● What the exercise asks
Repeat each entry below exactly.

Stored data
• • • • •
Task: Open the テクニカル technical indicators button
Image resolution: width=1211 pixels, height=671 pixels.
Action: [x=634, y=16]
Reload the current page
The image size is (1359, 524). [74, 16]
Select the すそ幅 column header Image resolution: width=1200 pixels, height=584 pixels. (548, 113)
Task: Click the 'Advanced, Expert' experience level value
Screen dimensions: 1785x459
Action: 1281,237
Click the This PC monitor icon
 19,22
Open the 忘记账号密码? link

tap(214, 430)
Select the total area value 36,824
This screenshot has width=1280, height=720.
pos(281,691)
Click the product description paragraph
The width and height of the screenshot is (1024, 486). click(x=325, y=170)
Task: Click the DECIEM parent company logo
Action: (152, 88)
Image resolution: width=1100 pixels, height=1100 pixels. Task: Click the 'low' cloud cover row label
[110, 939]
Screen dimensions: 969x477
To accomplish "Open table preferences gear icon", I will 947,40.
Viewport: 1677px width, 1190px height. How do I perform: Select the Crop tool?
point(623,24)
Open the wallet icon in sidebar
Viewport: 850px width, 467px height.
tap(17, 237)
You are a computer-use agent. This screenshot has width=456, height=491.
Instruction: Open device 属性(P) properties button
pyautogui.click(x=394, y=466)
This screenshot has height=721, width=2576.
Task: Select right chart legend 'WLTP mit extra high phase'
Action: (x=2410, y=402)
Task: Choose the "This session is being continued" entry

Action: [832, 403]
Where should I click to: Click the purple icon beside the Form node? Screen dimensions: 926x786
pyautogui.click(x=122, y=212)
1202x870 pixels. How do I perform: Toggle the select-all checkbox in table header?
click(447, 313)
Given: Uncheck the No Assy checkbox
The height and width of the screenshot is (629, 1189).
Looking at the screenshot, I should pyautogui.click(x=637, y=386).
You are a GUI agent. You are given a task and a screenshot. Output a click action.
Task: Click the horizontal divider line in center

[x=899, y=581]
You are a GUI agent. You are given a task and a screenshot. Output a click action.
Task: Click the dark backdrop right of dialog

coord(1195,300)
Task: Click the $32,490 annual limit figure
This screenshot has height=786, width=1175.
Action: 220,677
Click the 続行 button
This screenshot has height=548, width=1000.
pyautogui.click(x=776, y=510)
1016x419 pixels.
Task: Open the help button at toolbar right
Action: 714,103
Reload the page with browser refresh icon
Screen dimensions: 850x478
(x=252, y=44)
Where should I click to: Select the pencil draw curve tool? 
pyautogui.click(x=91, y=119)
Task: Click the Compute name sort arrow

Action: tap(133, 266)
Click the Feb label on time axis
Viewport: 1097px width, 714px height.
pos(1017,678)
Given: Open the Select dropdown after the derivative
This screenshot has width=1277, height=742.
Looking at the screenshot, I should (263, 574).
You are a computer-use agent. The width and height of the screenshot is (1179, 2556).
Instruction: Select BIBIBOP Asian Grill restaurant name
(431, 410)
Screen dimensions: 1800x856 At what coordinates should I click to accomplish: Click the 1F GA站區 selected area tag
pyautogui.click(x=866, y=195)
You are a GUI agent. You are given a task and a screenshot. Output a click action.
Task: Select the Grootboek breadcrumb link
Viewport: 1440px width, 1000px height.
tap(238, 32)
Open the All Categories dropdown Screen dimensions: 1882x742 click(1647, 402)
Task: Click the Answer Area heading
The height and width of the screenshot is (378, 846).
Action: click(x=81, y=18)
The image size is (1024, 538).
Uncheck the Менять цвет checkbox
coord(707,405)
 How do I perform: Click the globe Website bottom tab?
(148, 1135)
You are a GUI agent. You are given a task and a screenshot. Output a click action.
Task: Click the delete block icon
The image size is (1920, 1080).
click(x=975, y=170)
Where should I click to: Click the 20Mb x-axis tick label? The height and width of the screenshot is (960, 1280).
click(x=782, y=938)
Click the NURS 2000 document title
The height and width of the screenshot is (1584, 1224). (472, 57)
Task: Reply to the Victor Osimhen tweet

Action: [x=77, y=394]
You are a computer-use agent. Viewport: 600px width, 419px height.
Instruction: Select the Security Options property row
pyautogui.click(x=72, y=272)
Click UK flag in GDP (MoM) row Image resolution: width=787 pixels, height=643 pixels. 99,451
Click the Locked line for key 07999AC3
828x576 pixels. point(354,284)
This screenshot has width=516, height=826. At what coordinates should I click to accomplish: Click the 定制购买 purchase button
• • • • •
● Answer below
Task: Open the テクニカル technical indicators button
Image resolution: width=1211 pixels, height=671 pixels.
Action: [x=634, y=16]
Reload the current page
The image size is (1359, 524). [74, 16]
Select the すそ幅 column header Image resolution: width=1200 pixels, height=584 pixels. (548, 113)
Task: Click the 'Advanced, Expert' experience level value
Screen dimensions: 1785x459
Action: 1281,237
Click the This PC monitor icon
 19,22
Open the 忘记账号密码? link

tap(214, 430)
Select the total area value 36,824
This screenshot has width=1280, height=720.
pos(281,691)
Click the product description paragraph
The width and height of the screenshot is (1024, 486). click(x=325, y=170)
Task: Click the DECIEM parent company logo
Action: (152, 88)
Image resolution: width=1100 pixels, height=1100 pixels. Task: Click the 'low' cloud cover row label
[110, 939]
Screen dimensions: 969x477
To accomplish "Open table preferences gear icon", I will 947,40.
Viewport: 1677px width, 1190px height. How do I perform: Select the Crop tool?
point(623,24)
Open the wallet icon in sidebar
Viewport: 850px width, 467px height.
tap(17, 237)
You are a computer-use agent. This screenshot has width=456, height=491.
Instruction: Open device 属性(P) properties button
pyautogui.click(x=394, y=466)
This screenshot has height=721, width=2576.
Task: Select right chart legend 'WLTP mit extra high phase'
Action: (x=2410, y=402)
Task: Choose the "This session is being continued" entry

Action: [832, 403]
Where should I click to: Click the purple icon beside the Form node? Screen dimensions: 926x786
pyautogui.click(x=122, y=212)
1202x870 pixels. How do I perform: Toggle the select-all checkbox in table header?
click(447, 313)
Given: Uncheck the No Assy checkbox
The height and width of the screenshot is (629, 1189).
Looking at the screenshot, I should pyautogui.click(x=637, y=386).
You are a GUI agent. You are given a task and a screenshot. Output a click action.
Task: Click the horizontal divider line in center

[x=899, y=581]
You are a GUI agent. You are given a task and a screenshot. Output a click action.
Task: Click the dark backdrop right of dialog

coord(1195,300)
Task: Click the $32,490 annual limit figure
This screenshot has height=786, width=1175.
Action: 220,677
Click the 続行 button
This screenshot has height=548, width=1000.
pyautogui.click(x=776, y=510)
1016x419 pixels.
Task: Open the help button at toolbar right
Action: 714,103
Reload the page with browser refresh icon
Screen dimensions: 850x478
(x=252, y=44)
Where should I click to: Select the pencil draw curve tool? 
pyautogui.click(x=91, y=119)
Task: Click the Compute name sort arrow

Action: tap(133, 266)
Click the Feb label on time axis
Viewport: 1097px width, 714px height.
pos(1017,678)
Given: Open the Select dropdown after the derivative
This screenshot has width=1277, height=742.
Looking at the screenshot, I should (263, 574).
You are a computer-use agent. The width and height of the screenshot is (1179, 2556).
Instruction: Select BIBIBOP Asian Grill restaurant name
(431, 410)
Screen dimensions: 1800x856 At what coordinates should I click to accomplish: Click the 1F GA站區 selected area tag
pyautogui.click(x=866, y=195)
You are a GUI agent. You are given a task and a screenshot. Output a click action.
Task: Select the Grootboek breadcrumb link
Viewport: 1440px width, 1000px height.
tap(238, 32)
Open the All Categories dropdown Screen dimensions: 1882x742 click(1647, 402)
Task: Click the Answer Area heading
The height and width of the screenshot is (378, 846).
Action: click(x=81, y=18)
The image size is (1024, 538).
Uncheck the Менять цвет checkbox
coord(707,405)
 How do I perform: Click the globe Website bottom tab?
(148, 1135)
You are a GUI agent. You are given a task and a screenshot. Output a click action.
Task: Click the delete block icon
The image size is (1920, 1080).
click(x=975, y=170)
Where should I click to: Click the 20Mb x-axis tick label? The height and width of the screenshot is (960, 1280).
click(x=782, y=938)
Click the NURS 2000 document title
The height and width of the screenshot is (1584, 1224). (472, 57)
Task: Reply to the Victor Osimhen tweet

Action: [x=77, y=394]
You are a computer-use agent. Viewport: 600px width, 419px height.
Instruction: Select the Security Options property row
pyautogui.click(x=72, y=272)
Click UK flag in GDP (MoM) row Image resolution: width=787 pixels, height=643 pixels. 99,451
Click the Locked line for key 07999AC3
828x576 pixels. point(354,284)
This screenshot has width=516, height=826. At what coordinates should I click to accomplish: Click the 定制购买 purchase button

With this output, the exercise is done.